The big news in the alcohol industry on Thursday was that David Cameron came out in support of a minimum price per unit on alcohol of between 40p and 50p per unit. This is something that has been discussed widely over the past couple of years, with the Scottish government and local councils in Manchester and Liverpool already looking at introducing such schemes.
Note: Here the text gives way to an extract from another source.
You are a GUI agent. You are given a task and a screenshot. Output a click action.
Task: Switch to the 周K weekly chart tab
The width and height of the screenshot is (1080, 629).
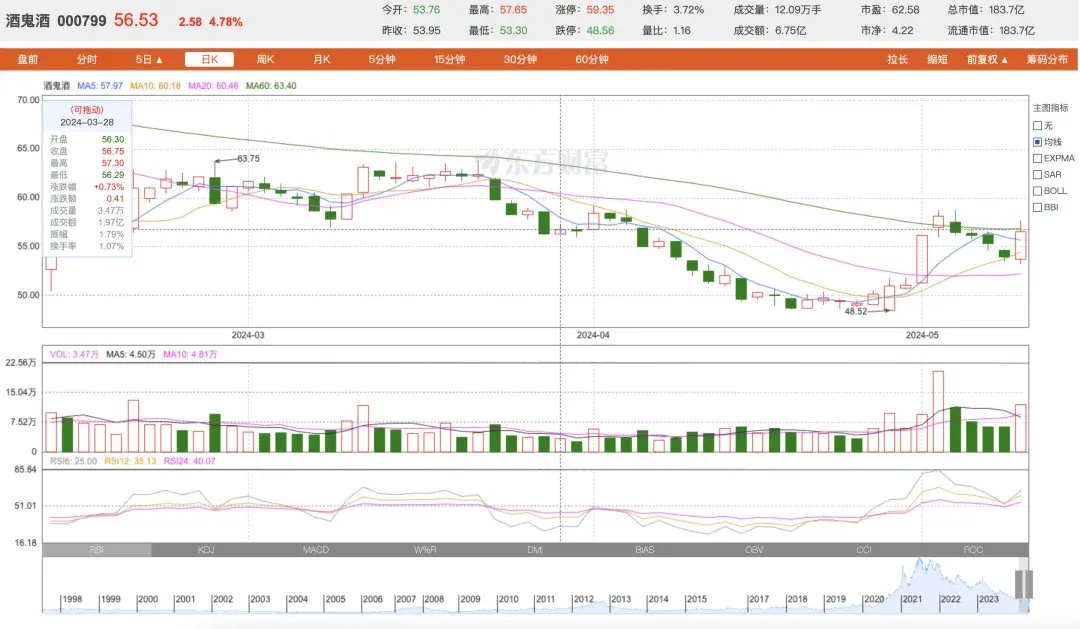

The major complication seems to be legality under European competition laws, and that the government may face opposition from Brussels and possibly being challenged from those businesses it will affect.
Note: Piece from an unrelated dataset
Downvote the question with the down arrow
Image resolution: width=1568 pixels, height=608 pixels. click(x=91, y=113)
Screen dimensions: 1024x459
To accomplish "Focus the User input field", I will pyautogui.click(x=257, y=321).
To quote the article in The Telegraph, we could expect the following price increases in supermarkets.
A bottle of own-brand gin with around 37.5 per cent alcohol content would go up from £6.95 to £11.85. A two-litre bottle of own-brand cider would more than triple in price from £1.20 to £3.75.
The cost of a £12 bottle of whisky would rise to £12.60, while a bottle of cheap wine would go up from around £3.75 to £4.20. A four-pack of beer with more than five per cent alcohol content would cost a minimum of about £3.95.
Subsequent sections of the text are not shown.